**What is expected**
Although the data holds pictures, return only the lines from the one containing "Task: Open SERP" to the end, exactly, and without them.

**Data extracts**
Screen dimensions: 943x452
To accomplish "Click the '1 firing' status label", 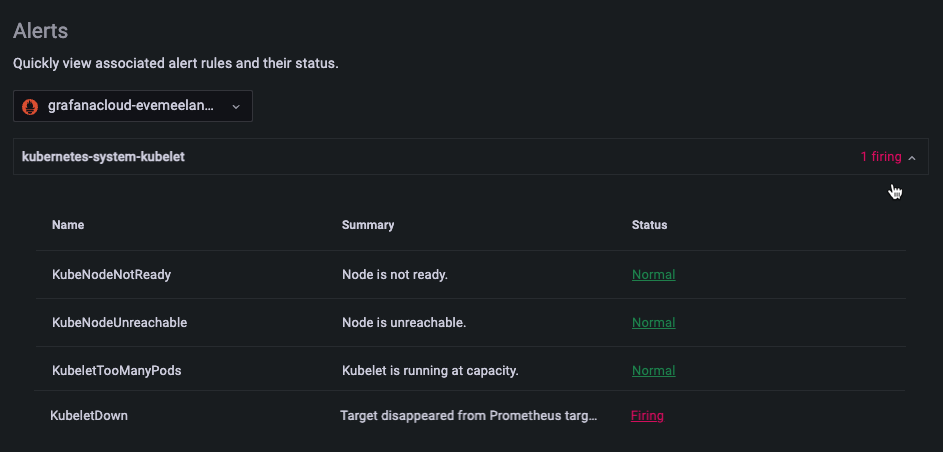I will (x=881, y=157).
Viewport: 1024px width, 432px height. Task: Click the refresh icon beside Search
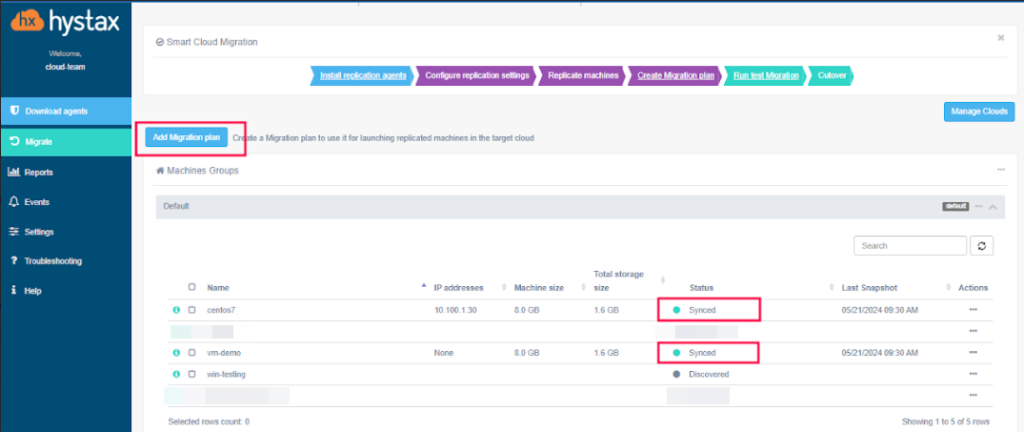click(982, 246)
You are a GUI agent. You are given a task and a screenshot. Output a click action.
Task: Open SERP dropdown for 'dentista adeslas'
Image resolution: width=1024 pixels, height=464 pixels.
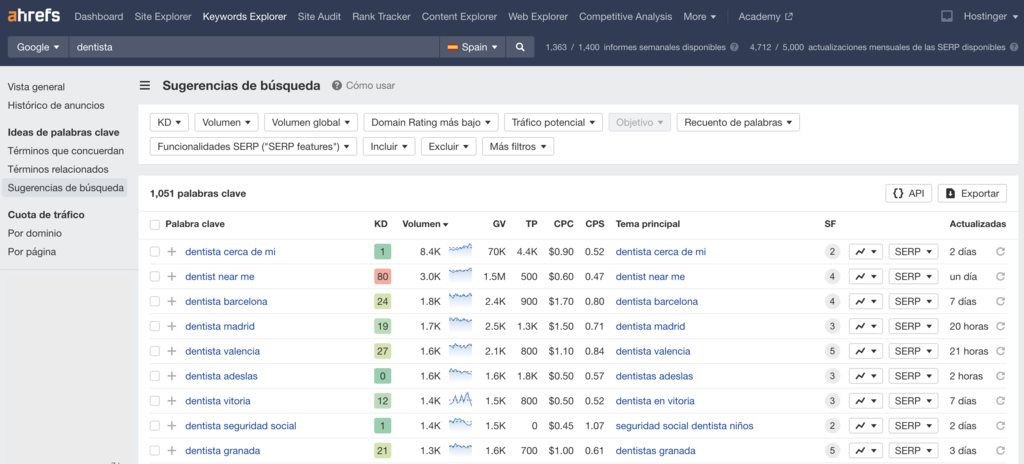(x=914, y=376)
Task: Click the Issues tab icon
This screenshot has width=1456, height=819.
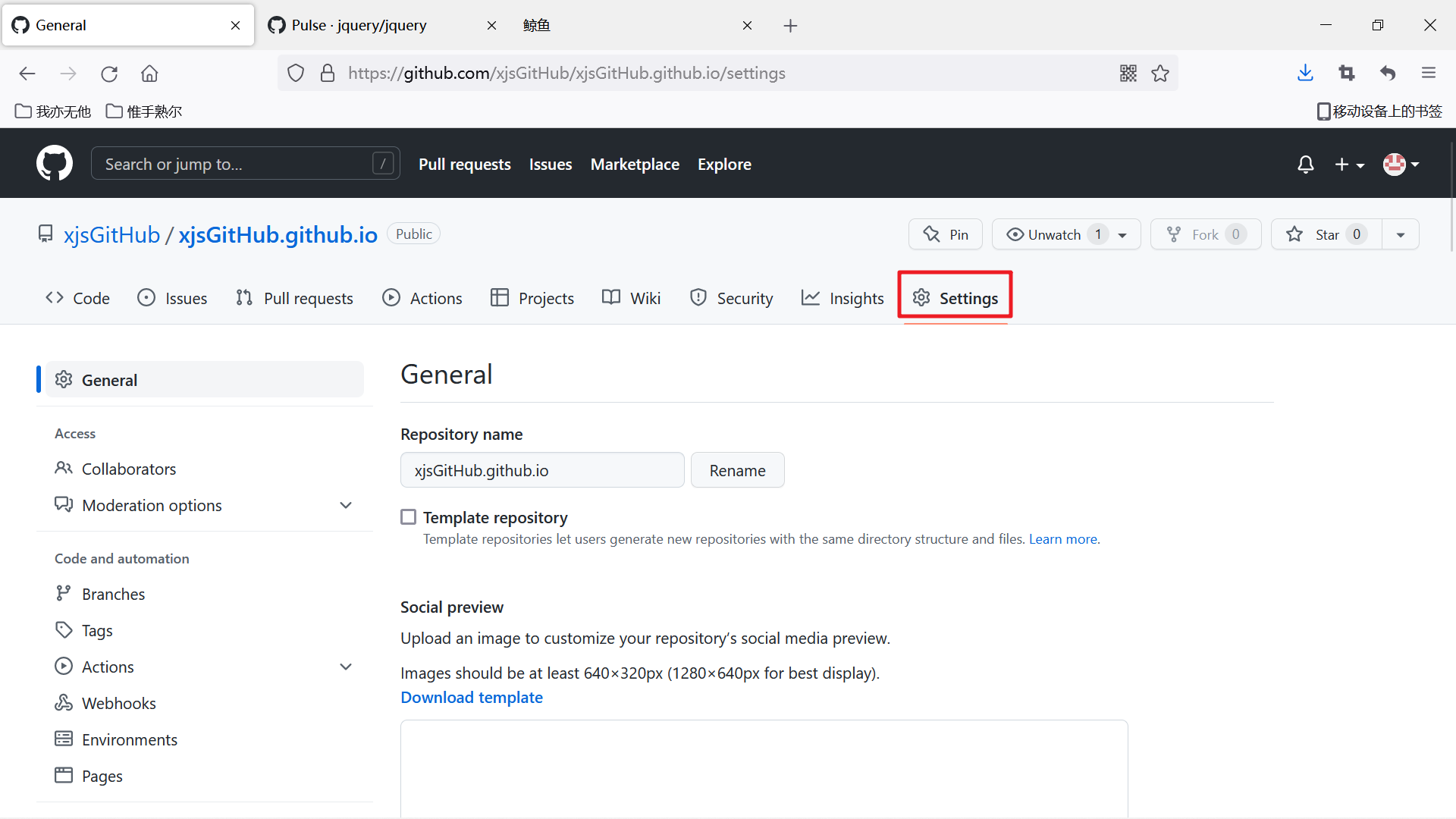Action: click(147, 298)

**Result for this task**
Task: Open SERP dropdown for 'dentista adeslas'
Image resolution: width=1024 pixels, height=464 pixels.
(x=914, y=376)
Task: Click the Issues tab icon
This screenshot has width=1456, height=819.
Action: click(147, 298)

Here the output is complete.